TASK OBJECTIVE: Convert each line of the entries below into a JSON list of strings, one string per line and no strings for blank lines.

+ + +

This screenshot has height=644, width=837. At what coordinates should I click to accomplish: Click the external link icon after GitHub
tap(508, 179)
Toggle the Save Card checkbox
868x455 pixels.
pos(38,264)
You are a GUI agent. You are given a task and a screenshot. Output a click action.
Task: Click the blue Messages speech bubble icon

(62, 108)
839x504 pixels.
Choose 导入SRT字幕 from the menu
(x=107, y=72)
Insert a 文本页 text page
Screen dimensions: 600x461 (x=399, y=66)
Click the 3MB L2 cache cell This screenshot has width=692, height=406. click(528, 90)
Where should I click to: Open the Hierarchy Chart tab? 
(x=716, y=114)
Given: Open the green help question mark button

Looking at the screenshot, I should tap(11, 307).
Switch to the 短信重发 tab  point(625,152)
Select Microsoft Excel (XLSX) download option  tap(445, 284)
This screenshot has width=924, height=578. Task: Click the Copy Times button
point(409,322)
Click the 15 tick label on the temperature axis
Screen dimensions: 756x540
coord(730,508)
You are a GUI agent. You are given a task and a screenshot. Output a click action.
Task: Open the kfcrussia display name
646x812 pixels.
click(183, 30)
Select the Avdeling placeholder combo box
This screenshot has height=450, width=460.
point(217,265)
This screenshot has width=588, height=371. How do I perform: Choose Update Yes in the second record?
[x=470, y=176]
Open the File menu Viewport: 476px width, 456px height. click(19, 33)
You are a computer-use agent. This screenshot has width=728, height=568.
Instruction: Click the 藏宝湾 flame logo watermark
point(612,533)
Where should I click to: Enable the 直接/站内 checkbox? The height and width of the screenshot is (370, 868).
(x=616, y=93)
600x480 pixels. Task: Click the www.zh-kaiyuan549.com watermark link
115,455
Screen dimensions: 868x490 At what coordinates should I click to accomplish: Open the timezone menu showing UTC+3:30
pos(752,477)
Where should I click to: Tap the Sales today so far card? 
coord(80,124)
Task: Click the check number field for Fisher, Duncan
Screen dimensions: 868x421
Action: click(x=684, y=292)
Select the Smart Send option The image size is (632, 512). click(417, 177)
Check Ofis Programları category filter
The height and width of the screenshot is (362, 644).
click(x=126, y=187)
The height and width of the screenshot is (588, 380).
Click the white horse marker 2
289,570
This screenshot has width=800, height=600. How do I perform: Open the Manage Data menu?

+ + +

RESULT BELOW:
[
  "This screenshot has height=644, width=837. At what coordinates should I click to accomplish: Click the external link icon after GitHub",
  "tap(508, 179)",
  "Toggle the Save Card checkbox",
  "868x455 pixels.",
  "pos(38,264)",
  "You are a GUI agent. You are given a task and a screenshot. Output a click action.",
  "Task: Click the blue Messages speech bubble icon",
  "(62, 108)",
  "839x504 pixels.",
  "Choose 导入SRT字幕 from the menu",
  "(x=107, y=72)",
  "Insert a 文本页 text page",
  "Screen dimensions: 600x461 (x=399, y=66)",
  "Click the 3MB L2 cache cell This screenshot has width=692, height=406. click(528, 90)",
  "Where should I click to: Open the Hierarchy Chart tab? ",
  "(x=716, y=114)",
  "Given: Open the green help question mark button",
  "Looking at the screenshot, I should tap(11, 307).",
  "Switch to the 短信重发 tab  point(625,152)",
  "Select Microsoft Excel (XLSX) download option  tap(445, 284)",
  "This screenshot has width=924, height=578. Task: Click the Copy Times button",
  "point(409,322)",
  "Click the 15 tick label on the temperature axis",
  "Screen dimensions: 756x540",
  "coord(730,508)",
  "You are a GUI agent. You are given a task and a screenshot. Output a click action.",
  "Task: Open the kfcrussia display name",
  "646x812 pixels.",
  "click(183, 30)",
  "Select the Avdeling placeholder combo box",
  "This screenshot has height=450, width=460.",
  "point(217,265)",
  "This screenshot has width=588, height=371. How do I perform: Choose Update Yes in the second record?",
  "[x=470, y=176]",
  "Open the File menu Viewport: 476px width, 456px height. click(19, 33)",
  "You are a computer-use agent. This screenshot has width=728, height=568.",
  "Instruction: Click the 藏宝湾 flame logo watermark",
  "point(612,533)",
  "Where should I click to: Enable the 直接/站内 checkbox? The height and width of the screenshot is (370, 868).",
  "(x=616, y=93)",
  "600x480 pixels. Task: Click the www.zh-kaiyuan549.com watermark link",
  "115,455",
  "Screen dimensions: 868x490 At what coordinates should I click to accomplish: Open the timezone menu showing UTC+3:30",
  "pos(752,477)",
  "Where should I click to: Tap the Sales today so far card? ",
  "coord(80,124)",
  "Task: Click the check number field for Fisher, Duncan",
  "Screen dimensions: 868x421",
  "Action: click(x=684, y=292)",
  "Select the Smart Send option The image size is (632, 512). click(417, 177)",
  "Check Ofis Programları category filter",
  "The height and width of the screenshot is (362, 644).",
  "click(x=126, y=187)",
  "The height and width of the screenshot is (588, 380).",
  "Click the white horse marker 2",
  "289,570",
  "This screenshot has width=800, height=600. How do I perform: Open the Manage Data menu?"
]